The author is giving universal advice to all friends.

If the title was “friends in certain circumstances shouldn’t let friends in certain circumstances export to csv.”

Even a laptop with 8gb ram can open a gig csv.

Of course the internals of your etl will use some efficient data structure, but you’d still want to export as csv at some point to get data to other people. Or you want your friends to export csv to get data to you.

Certhas · 2024-03-26T08:15:55 1711440955

If I run a simulation workload it's pretty easy to generate gigabytes of data per second. CSV encoding adds a huge overhead space and time wise, so saving trajectories to disc for later analysis can easily become the bottleneck.

I have had many other situations where CSV was the bottleneck.

I still would default to CSV first in many situations because it's robust and easily inspected by hand.

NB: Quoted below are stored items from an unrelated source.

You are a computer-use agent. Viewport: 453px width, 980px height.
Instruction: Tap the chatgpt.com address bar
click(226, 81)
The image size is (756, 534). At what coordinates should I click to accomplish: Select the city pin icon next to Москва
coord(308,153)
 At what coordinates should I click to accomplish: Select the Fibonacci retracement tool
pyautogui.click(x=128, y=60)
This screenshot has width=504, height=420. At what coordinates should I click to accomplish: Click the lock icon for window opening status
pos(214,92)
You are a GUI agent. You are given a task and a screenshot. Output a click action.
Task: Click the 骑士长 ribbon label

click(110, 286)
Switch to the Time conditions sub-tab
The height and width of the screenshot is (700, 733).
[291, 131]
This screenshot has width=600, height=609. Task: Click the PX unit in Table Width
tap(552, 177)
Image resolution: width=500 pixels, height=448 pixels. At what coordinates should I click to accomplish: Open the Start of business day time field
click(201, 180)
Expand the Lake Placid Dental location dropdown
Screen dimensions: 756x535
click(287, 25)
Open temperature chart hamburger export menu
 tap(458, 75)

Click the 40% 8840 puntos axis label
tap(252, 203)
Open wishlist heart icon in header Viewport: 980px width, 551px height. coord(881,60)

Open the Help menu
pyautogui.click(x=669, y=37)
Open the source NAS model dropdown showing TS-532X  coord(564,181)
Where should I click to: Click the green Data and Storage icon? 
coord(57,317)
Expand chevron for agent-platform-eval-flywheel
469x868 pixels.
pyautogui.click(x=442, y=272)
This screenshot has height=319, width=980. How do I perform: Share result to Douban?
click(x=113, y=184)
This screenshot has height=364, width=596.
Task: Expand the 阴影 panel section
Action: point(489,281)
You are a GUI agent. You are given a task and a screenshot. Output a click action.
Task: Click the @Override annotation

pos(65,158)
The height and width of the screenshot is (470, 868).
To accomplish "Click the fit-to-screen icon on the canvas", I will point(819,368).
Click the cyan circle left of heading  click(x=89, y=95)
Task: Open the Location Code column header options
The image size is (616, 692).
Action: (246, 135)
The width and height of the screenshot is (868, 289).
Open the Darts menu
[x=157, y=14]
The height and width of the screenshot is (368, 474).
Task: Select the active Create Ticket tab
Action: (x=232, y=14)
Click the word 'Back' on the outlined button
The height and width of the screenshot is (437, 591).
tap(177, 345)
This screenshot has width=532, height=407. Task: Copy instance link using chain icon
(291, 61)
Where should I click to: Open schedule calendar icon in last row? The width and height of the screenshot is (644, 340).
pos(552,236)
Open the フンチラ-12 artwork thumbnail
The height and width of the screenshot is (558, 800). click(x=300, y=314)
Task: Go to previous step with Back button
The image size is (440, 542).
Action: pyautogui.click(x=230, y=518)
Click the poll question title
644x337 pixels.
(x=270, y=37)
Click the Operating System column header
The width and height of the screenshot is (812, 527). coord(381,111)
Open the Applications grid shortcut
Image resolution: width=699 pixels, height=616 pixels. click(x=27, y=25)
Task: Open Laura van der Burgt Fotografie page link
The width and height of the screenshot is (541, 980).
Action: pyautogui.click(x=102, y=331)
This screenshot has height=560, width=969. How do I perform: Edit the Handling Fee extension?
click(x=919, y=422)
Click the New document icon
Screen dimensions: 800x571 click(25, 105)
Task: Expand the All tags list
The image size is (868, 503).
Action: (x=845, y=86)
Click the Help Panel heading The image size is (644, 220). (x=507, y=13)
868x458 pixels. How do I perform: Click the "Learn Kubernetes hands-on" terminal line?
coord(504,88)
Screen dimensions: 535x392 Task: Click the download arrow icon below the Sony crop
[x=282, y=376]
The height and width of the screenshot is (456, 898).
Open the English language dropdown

smcin · 2024-03-26T12:41:27 1711456887

> That being said my workstation is pretty big and can handle 10s of gigs of csv before I care.

How much RAM do you have? What's the ratio of [smallest CSV file which bottlenecks]/[your RAM]?

prepend · 2024-03-26T19:22:20 1711480940

My dev workstation has 96gb. I don’t work with massive data files so I’ve never really hit my limit. I think the biggest raw data file I’ve opened was 10-20gb.